Collected data entries:
######

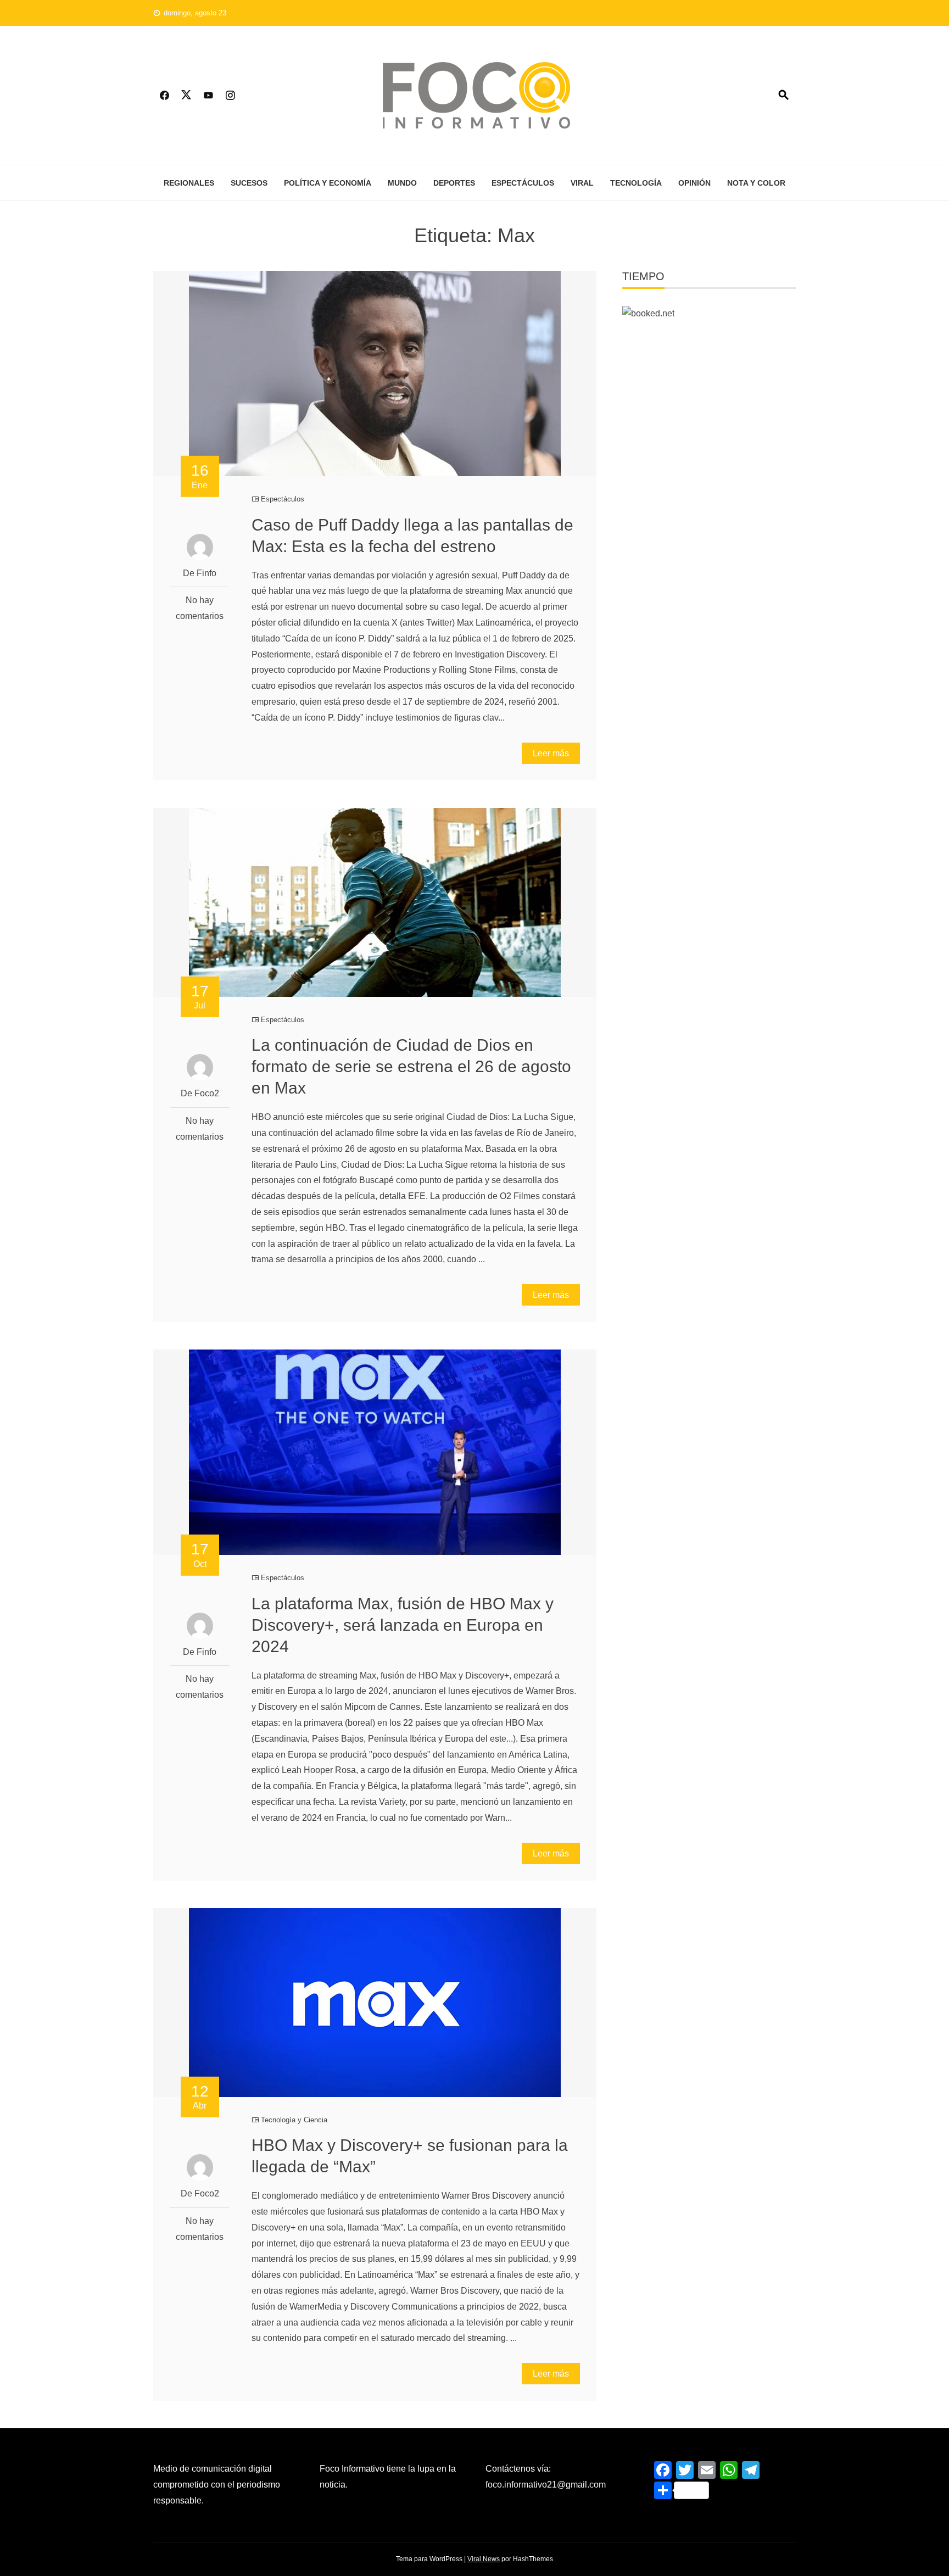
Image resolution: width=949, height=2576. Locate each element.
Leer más (551, 753)
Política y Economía (327, 183)
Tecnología (636, 183)
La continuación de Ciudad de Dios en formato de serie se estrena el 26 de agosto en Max (411, 1066)
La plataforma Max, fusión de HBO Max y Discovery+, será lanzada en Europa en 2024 (403, 1624)
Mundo (402, 183)
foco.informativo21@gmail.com (545, 2484)
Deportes (454, 183)
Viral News (483, 2559)
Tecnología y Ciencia (294, 2120)
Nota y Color (756, 183)
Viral (582, 183)
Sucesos (249, 183)
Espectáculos (523, 183)
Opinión (694, 183)
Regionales (189, 183)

######

Work task: Leave out every line before the one containing "Deportes (454, 183)". Transcribe that line and all lines after it through the end of the data above, exactly.

Task result:
Deportes (454, 183)
Viral News (483, 2559)
Tecnología y Ciencia (294, 2120)
Nota y Color (756, 183)
Viral (582, 183)
Sucesos (249, 183)
Espectáculos (523, 183)
Opinión (694, 183)
Regionales (189, 183)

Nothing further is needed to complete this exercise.